> Records shown:
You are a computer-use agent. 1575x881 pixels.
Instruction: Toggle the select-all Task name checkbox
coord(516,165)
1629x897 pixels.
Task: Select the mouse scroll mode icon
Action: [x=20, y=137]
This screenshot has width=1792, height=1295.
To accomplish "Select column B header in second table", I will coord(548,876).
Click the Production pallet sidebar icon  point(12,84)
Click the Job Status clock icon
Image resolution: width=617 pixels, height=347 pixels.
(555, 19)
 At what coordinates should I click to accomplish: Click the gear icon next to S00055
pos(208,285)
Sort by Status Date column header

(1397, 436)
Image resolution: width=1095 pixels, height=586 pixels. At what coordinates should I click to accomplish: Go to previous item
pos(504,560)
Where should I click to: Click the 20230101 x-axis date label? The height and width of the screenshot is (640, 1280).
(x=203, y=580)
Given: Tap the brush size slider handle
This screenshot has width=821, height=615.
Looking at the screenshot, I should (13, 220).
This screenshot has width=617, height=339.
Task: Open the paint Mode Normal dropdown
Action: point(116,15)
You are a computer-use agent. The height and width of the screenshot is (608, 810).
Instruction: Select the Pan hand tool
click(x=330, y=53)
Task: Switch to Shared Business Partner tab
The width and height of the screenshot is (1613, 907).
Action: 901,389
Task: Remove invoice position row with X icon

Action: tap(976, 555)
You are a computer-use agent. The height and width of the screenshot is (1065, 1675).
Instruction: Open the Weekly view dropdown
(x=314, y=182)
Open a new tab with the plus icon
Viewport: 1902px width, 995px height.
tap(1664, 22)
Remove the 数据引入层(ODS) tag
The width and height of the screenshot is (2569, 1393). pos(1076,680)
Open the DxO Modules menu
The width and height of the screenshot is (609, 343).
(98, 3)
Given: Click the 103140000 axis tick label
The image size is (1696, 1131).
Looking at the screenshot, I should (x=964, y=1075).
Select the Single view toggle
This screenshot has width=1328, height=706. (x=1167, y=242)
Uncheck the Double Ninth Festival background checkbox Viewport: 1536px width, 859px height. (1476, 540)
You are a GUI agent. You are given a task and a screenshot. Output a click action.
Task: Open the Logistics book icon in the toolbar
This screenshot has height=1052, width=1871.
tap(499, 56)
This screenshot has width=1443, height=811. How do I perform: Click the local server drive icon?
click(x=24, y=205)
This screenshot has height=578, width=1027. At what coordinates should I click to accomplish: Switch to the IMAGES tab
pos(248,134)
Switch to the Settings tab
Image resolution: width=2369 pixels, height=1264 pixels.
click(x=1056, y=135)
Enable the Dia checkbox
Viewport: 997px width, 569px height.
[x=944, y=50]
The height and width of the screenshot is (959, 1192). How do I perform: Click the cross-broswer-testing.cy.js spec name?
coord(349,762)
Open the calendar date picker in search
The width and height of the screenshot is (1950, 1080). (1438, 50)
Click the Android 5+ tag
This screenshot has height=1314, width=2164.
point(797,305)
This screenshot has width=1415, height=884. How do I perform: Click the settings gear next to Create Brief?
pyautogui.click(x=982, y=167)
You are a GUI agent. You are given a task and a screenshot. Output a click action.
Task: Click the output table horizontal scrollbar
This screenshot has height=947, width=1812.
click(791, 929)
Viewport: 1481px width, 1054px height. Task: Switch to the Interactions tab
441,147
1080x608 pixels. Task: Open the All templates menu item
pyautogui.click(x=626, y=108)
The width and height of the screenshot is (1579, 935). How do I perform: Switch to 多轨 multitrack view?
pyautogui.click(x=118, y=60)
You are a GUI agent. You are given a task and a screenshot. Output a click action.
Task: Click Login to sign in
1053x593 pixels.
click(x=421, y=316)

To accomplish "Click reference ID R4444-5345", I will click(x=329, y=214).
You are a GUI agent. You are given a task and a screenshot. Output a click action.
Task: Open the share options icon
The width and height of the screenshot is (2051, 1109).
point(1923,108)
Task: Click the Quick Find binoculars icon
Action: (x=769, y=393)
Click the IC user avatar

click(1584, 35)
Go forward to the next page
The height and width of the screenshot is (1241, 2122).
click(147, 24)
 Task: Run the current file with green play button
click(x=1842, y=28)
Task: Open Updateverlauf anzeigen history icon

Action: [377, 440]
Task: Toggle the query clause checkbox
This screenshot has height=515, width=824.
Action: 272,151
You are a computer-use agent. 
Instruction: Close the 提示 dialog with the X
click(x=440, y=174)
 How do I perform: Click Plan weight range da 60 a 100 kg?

> Problem details:
Every record above is to be copied out exactly.

> Reply to the exercise:
You are a computer-use agent. 1575x881 pixels.
Instruction: Toggle the select-all Task name checkbox
coord(516,165)
1629x897 pixels.
Task: Select the mouse scroll mode icon
Action: [x=20, y=137]
This screenshot has width=1792, height=1295.
To accomplish "Select column B header in second table", I will coord(548,876).
Click the Production pallet sidebar icon  point(12,84)
Click the Job Status clock icon
Image resolution: width=617 pixels, height=347 pixels.
(555, 19)
 At what coordinates should I click to accomplish: Click the gear icon next to S00055
pos(208,285)
Sort by Status Date column header

(1397, 436)
Image resolution: width=1095 pixels, height=586 pixels. At what coordinates should I click to accomplish: Go to previous item
pos(504,560)
Where should I click to: Click the 20230101 x-axis date label? The height and width of the screenshot is (640, 1280).
(x=203, y=580)
Given: Tap the brush size slider handle
This screenshot has width=821, height=615.
Looking at the screenshot, I should (13, 220).
This screenshot has width=617, height=339.
Task: Open the paint Mode Normal dropdown
Action: point(116,15)
You are a computer-use agent. The height and width of the screenshot is (608, 810).
Instruction: Select the Pan hand tool
click(x=330, y=53)
Task: Switch to Shared Business Partner tab
The width and height of the screenshot is (1613, 907).
Action: 901,389
Task: Remove invoice position row with X icon

Action: tap(976, 555)
You are a computer-use agent. The height and width of the screenshot is (1065, 1675).
Instruction: Open the Weekly view dropdown
(x=314, y=182)
Open a new tab with the plus icon
Viewport: 1902px width, 995px height.
tap(1664, 22)
Remove the 数据引入层(ODS) tag
The width and height of the screenshot is (2569, 1393). pos(1076,680)
Open the DxO Modules menu
The width and height of the screenshot is (609, 343).
(98, 3)
Given: Click the 103140000 axis tick label
The image size is (1696, 1131).
Looking at the screenshot, I should (x=964, y=1075).
Select the Single view toggle
This screenshot has width=1328, height=706. (x=1167, y=242)
Uncheck the Double Ninth Festival background checkbox Viewport: 1536px width, 859px height. (1476, 540)
You are a GUI agent. You are given a task and a screenshot. Output a click action.
Task: Open the Logistics book icon in the toolbar
This screenshot has height=1052, width=1871.
tap(499, 56)
This screenshot has width=1443, height=811. How do I perform: Click the local server drive icon?
click(x=24, y=205)
This screenshot has height=578, width=1027. At what coordinates should I click to accomplish: Switch to the IMAGES tab
pos(248,134)
Switch to the Settings tab
Image resolution: width=2369 pixels, height=1264 pixels.
click(x=1056, y=135)
Enable the Dia checkbox
Viewport: 997px width, 569px height.
[x=944, y=50]
The height and width of the screenshot is (959, 1192). How do I perform: Click the cross-broswer-testing.cy.js spec name?
coord(349,762)
Open the calendar date picker in search
The width and height of the screenshot is (1950, 1080). (1438, 50)
Click the Android 5+ tag
This screenshot has height=1314, width=2164.
point(797,305)
This screenshot has width=1415, height=884. How do I perform: Click the settings gear next to Create Brief?
pyautogui.click(x=982, y=167)
You are a GUI agent. You are given a task and a screenshot. Output a click action.
Task: Click the output table horizontal scrollbar
This screenshot has height=947, width=1812.
click(791, 929)
Viewport: 1481px width, 1054px height. Task: Switch to the Interactions tab
441,147
1080x608 pixels. Task: Open the All templates menu item
pyautogui.click(x=626, y=108)
The width and height of the screenshot is (1579, 935). How do I perform: Switch to 多轨 multitrack view?
pyautogui.click(x=118, y=60)
You are a GUI agent. You are given a task and a screenshot. Output a click action.
Task: Click Login to sign in
1053x593 pixels.
click(x=421, y=316)

To accomplish "Click reference ID R4444-5345", I will click(x=329, y=214).
You are a GUI agent. You are given a task and a screenshot. Output a click action.
Task: Open the share options icon
The width and height of the screenshot is (2051, 1109).
point(1923,108)
Task: Click the Quick Find binoculars icon
Action: (x=769, y=393)
Click the IC user avatar

click(1584, 35)
Go forward to the next page
The height and width of the screenshot is (1241, 2122).
click(147, 24)
 Task: Run the current file with green play button
click(x=1842, y=28)
Task: Open Updateverlauf anzeigen history icon

Action: [377, 440]
Task: Toggle the query clause checkbox
This screenshot has height=515, width=824.
Action: 272,151
You are a computer-use agent. 
Instruction: Close the 提示 dialog with the X
click(x=440, y=174)
 How do I perform: Click Plan weight range da 60 a 100 kg?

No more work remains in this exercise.